Interpretive Summary: Tan spot is a serious disease of wheat and causes significant reductions in yield and quality in most wheat-growing regions of the world. Genetic resistance is the most cost effective and environmentally sound method of controlling losses attributed to tan spot. This research was conducted to investigate and dissect the genetic components responsible for governing tan spot resistance in the wheat line Salamouni. Analysis indicated that sensitivity to the host-selective toxin known as Ptr ToxA, which is governed by the Tsn1 locus, was a major factor in determining tan spot susceptibility to races of the pathogen that produce the toxin. However, other chromosomal regions that contribute resistance effects against multiple races were also identified. Therefore, this work indicates that elimination of the Tsn1 gene and incorporation of other tan spot resistance genes each with minor effects will be effective for breeding tan spot resistant wheat varieties. The markers identified in this work will aid the introgression of the desirable genes into adapted wheat germplasm.
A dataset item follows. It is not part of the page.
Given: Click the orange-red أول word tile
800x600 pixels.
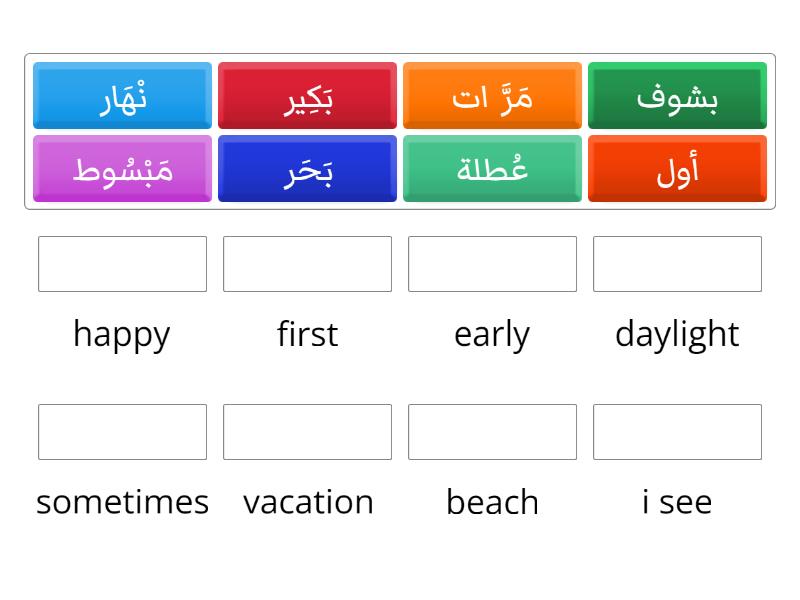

Technical Abstract: Wheat-tan spot interactions are known to have an inverse gene-for-gene relationship where pathogen-produced necrotrophic effectors are recognized by host sensitivity genes to cause susceptibility. However, broad-spectrum non race-specific resistance quantitative trait loci (QTL) that do not conform to the inverse gene-for-gene model have also been identified in this system. Here, we evaluated a population of wheat recombinant inbred lines derived from Salamouni (resistant) and Katepwa (susceptible) for reaction to two isolates of race 1 (Pti2 and Asc1) and one isolate of race 2 (86-124), which all produce the necrotrophic effector Ptr ToxA, and the isolate AR LonB2, which does not produce Ptr ToxA and does not conform to the current race classification system. As expected, the Tsn1 locus was significantly associated with disease caused by all three ToxA-producing isolates and was not associated with tan spot caused by AR LonB2. However, the amount of variation explained by Tsn1 varied considerably with values of 5, 22, and 30% for Asc1, Pti2, and 86-124, respectively, suggesting possible variability in ToxA gene regulation among these isolates. A locus on chromosome arm 7DS was specifically associated with isolate AR LonB2 but explained only 8% of the variation. Additional QTL on 5DL and 7BS were race-nonspecific and associated with tan spot caused by multiple isolates. These results provide further evidence that race-nonspecific resistance QTL play important roles in governing reaction to tan spot, and they suggest that the wheat-tan spot pathosystem is more complicated than previously thought. The elimination of necrotrophic effector sensitivity genes and the addition of race-nonspecific resistance loci are needed to develop wheat cultivars with high levels of tan spot resistance.